#### [Prompt]
When you reach the line that contains "Gurmelik ve Gastronomi" in the data below, start reproducing lines exactly, and stop after the line that contains "Kobe Eti Nedir?".

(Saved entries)

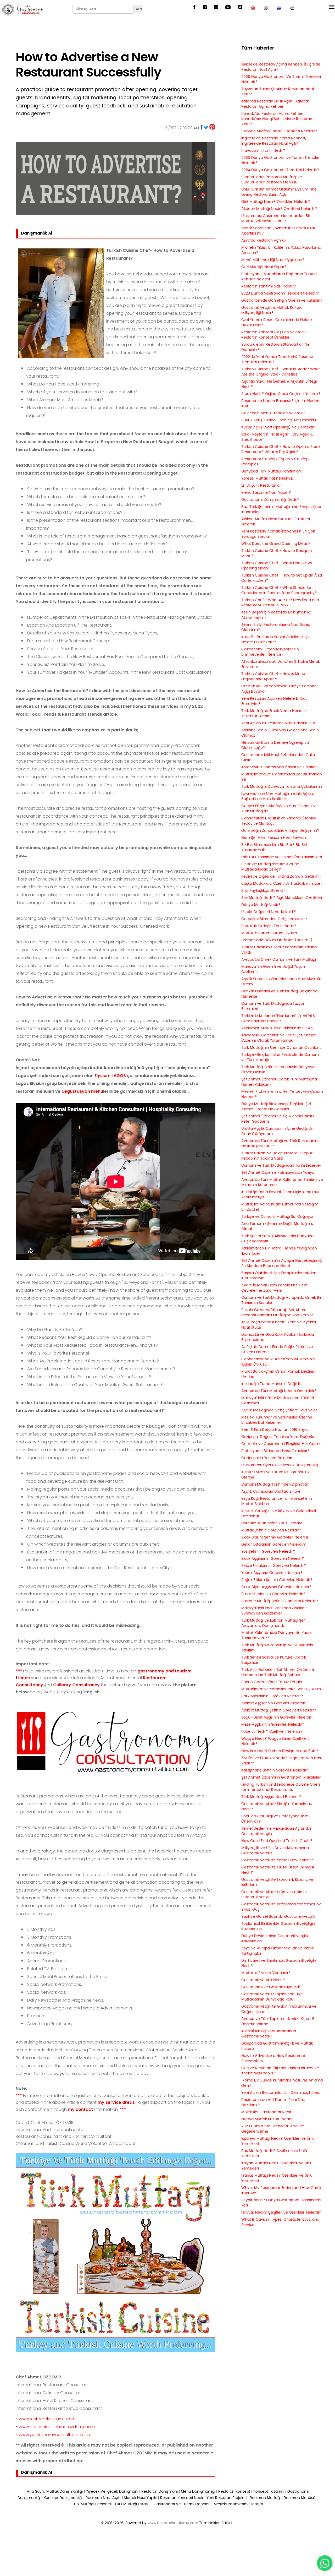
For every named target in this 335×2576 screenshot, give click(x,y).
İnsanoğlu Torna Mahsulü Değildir (271, 1384)
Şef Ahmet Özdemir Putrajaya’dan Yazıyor (278, 1173)
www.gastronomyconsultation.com (55, 2435)
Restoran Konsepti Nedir (181, 2498)
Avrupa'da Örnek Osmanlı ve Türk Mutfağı (278, 959)
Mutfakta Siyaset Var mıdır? (266, 1973)
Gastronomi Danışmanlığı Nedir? (270, 500)
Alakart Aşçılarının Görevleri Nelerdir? (274, 1703)
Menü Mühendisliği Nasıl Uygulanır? (272, 260)
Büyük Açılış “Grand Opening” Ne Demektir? (280, 420)
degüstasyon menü (82, 1091)
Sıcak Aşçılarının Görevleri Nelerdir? (272, 1559)
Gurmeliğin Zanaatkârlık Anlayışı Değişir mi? (280, 831)
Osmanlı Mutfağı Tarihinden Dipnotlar (274, 1484)
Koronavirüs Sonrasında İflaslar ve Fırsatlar (279, 767)
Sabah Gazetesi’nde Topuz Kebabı (271, 1682)
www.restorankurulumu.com (47, 2419)
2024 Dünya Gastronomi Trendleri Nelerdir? (280, 170)
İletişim (257, 2504)
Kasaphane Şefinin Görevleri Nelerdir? (275, 1770)
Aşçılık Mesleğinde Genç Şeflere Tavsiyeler (279, 1410)
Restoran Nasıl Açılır (103, 2498)
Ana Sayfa (36, 2491)
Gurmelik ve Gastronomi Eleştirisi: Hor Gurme (281, 1444)
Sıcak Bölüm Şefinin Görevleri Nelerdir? (276, 1537)
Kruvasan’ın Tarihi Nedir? (263, 151)
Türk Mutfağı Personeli (91, 2504)
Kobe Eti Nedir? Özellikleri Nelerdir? (272, 1731)
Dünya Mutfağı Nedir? (261, 905)
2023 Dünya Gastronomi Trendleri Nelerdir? (280, 293)
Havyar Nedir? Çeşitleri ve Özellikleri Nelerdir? (281, 2212)
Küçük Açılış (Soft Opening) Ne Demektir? (278, 427)
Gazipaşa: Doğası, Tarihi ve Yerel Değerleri (278, 1437)
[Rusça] (279, 7)
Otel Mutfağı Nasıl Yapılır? (264, 267)
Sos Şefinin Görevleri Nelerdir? (268, 1551)
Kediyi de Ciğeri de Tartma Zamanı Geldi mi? (281, 876)
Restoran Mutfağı (265, 2498)
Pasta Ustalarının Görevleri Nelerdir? (273, 1594)
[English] (266, 7)
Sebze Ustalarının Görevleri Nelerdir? (273, 1566)
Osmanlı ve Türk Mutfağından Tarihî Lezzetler (281, 1165)
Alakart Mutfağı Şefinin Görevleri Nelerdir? (278, 1710)
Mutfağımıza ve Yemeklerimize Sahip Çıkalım (281, 1689)
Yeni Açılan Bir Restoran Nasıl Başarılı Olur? (279, 723)
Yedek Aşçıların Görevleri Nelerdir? (272, 1573)
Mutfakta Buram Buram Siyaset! (270, 933)
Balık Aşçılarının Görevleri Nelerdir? (272, 1696)
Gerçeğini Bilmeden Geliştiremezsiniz (274, 919)
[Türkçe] (253, 7)
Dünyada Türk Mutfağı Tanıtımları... (272, 471)
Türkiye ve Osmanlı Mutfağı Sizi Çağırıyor (277, 1217)
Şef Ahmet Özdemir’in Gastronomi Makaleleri (281, 1777)
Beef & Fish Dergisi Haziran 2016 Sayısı (274, 1430)
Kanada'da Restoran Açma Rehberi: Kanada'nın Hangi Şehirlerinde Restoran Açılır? (276, 119)
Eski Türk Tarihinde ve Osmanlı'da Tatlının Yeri (281, 857)
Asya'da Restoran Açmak (263, 240)
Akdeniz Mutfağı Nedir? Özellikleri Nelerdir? (279, 209)
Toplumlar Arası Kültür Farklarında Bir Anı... (278, 1028)
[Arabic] (292, 7)
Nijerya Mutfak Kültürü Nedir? (267, 2119)
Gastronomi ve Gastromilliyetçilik (270, 1987)
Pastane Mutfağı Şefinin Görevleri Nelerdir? (279, 1601)
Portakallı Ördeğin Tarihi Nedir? (268, 926)
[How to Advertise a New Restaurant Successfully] (201, 127)
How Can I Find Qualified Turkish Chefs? (277, 1841)
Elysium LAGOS (110, 1076)
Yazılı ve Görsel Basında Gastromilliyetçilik (278, 1917)
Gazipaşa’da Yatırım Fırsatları (266, 1458)
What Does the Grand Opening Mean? (276, 544)
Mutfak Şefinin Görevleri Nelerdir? (271, 1530)
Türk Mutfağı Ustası (131, 2504)
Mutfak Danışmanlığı (64, 2491)
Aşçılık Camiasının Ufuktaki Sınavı (270, 1491)
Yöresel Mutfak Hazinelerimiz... (267, 478)
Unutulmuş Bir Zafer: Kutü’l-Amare (272, 1523)
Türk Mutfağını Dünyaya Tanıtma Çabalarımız (281, 787)
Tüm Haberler (257, 48)
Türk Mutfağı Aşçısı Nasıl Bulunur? (271, 1797)
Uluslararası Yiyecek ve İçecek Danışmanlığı (280, 1465)
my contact (80, 2109)
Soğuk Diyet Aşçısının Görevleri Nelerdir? (277, 1717)
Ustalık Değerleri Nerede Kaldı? (268, 912)
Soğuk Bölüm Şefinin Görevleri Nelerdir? (276, 1580)
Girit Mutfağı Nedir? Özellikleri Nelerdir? (275, 202)
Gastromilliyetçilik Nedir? (263, 1980)
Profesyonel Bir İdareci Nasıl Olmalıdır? (275, 1451)
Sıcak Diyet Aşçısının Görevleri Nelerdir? (276, 1587)
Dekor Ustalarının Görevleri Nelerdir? (273, 1544)
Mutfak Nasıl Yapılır (140, 2498)
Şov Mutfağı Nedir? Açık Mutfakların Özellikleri (281, 898)
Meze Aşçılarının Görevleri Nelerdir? (272, 1724)
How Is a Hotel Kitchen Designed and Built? (279, 1751)
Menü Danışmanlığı (198, 2491)
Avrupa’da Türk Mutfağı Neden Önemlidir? (279, 1391)
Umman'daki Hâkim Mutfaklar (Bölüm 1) (276, 940)
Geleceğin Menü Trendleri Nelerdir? (273, 413)
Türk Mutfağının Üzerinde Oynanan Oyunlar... (281, 1048)
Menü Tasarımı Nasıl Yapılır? (266, 492)
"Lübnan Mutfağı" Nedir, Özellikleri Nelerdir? (279, 131)
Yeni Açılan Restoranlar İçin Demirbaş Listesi (280, 2093)
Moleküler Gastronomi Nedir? (267, 2112)
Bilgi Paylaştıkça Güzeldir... (264, 891)
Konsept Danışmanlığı (63, 2498)
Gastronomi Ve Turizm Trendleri (182, 2504)
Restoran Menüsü (299, 2498)
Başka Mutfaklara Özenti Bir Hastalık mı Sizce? (282, 883)
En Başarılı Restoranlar (261, 485)
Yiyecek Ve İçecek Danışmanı (112, 2491)
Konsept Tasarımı (268, 2491)
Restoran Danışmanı (159, 2491)
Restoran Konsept (234, 2491)
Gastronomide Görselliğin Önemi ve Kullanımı (281, 300)
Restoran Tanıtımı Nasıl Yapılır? (268, 286)
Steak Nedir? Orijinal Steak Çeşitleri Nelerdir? (281, 394)
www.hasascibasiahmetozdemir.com (57, 2427)
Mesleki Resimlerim (231, 2504)
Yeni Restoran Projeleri (226, 2498)
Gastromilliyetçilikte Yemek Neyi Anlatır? (277, 1860)
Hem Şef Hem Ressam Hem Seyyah (273, 838)
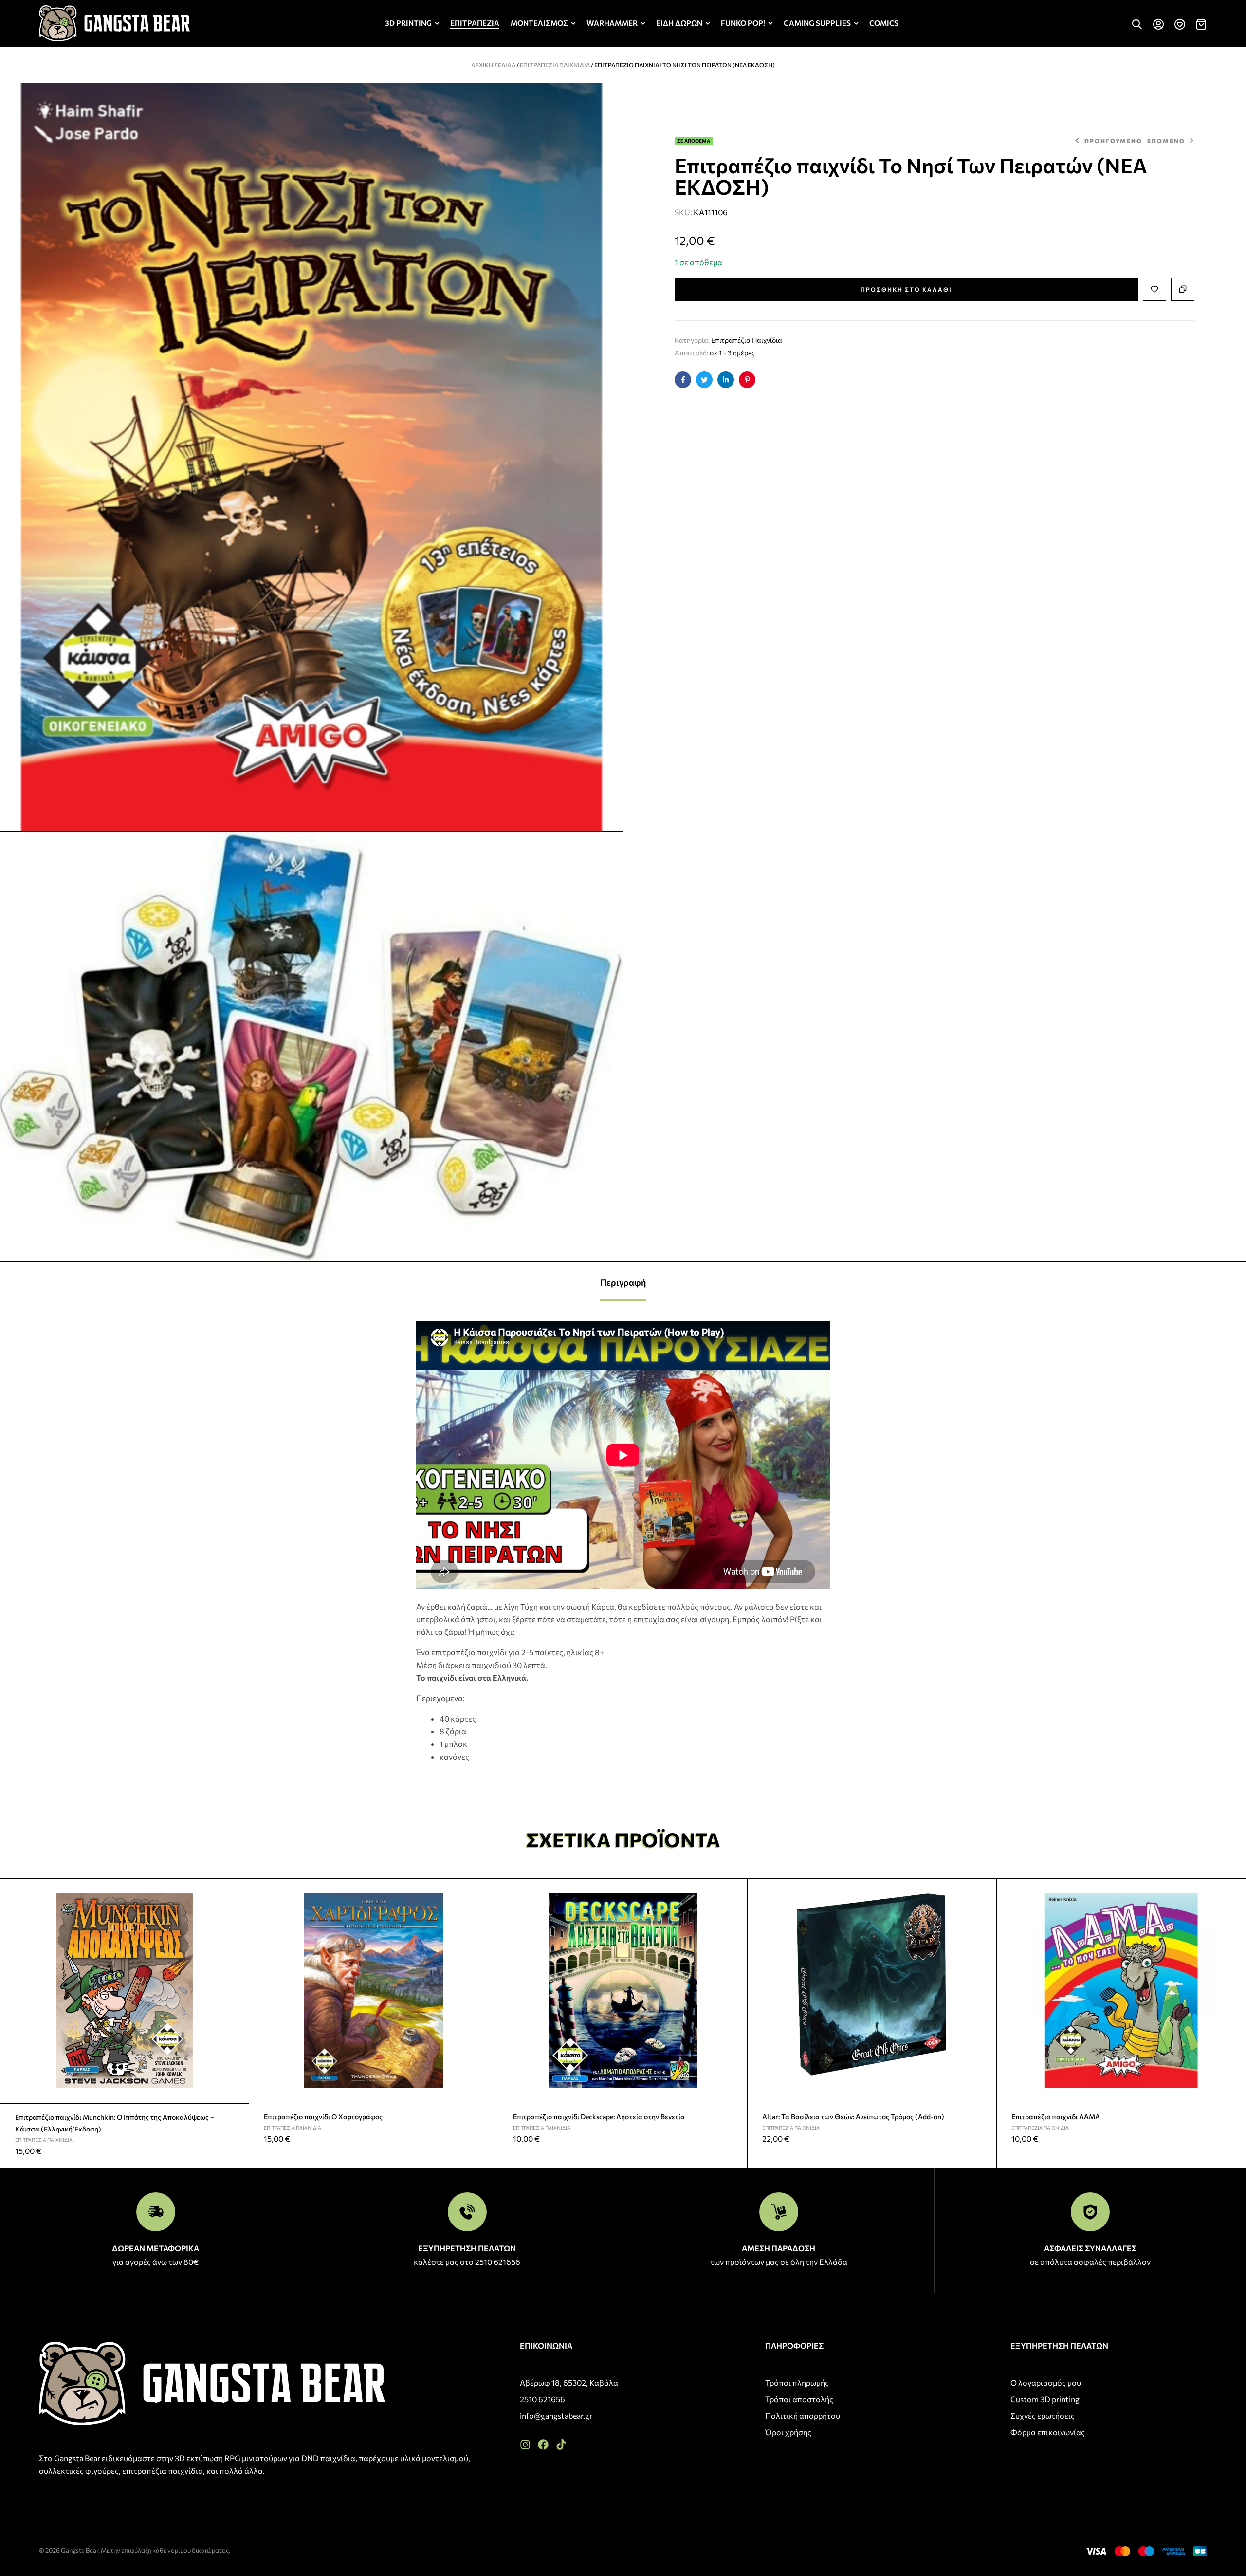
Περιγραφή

#### [Solved exercise]
Gurmelik ve Gastronomi Eleştirisi: Hor Gurme (281, 1444)
Sıcak Bölüm Şefinin Görevleri Nelerdir? (276, 1537)
Kruvasan’ın Tarihi Nedir? (263, 151)
Türk Mutfağı Personeli (91, 2504)
Kobe Eti Nedir? Özellikleri Nelerdir? (272, 1731)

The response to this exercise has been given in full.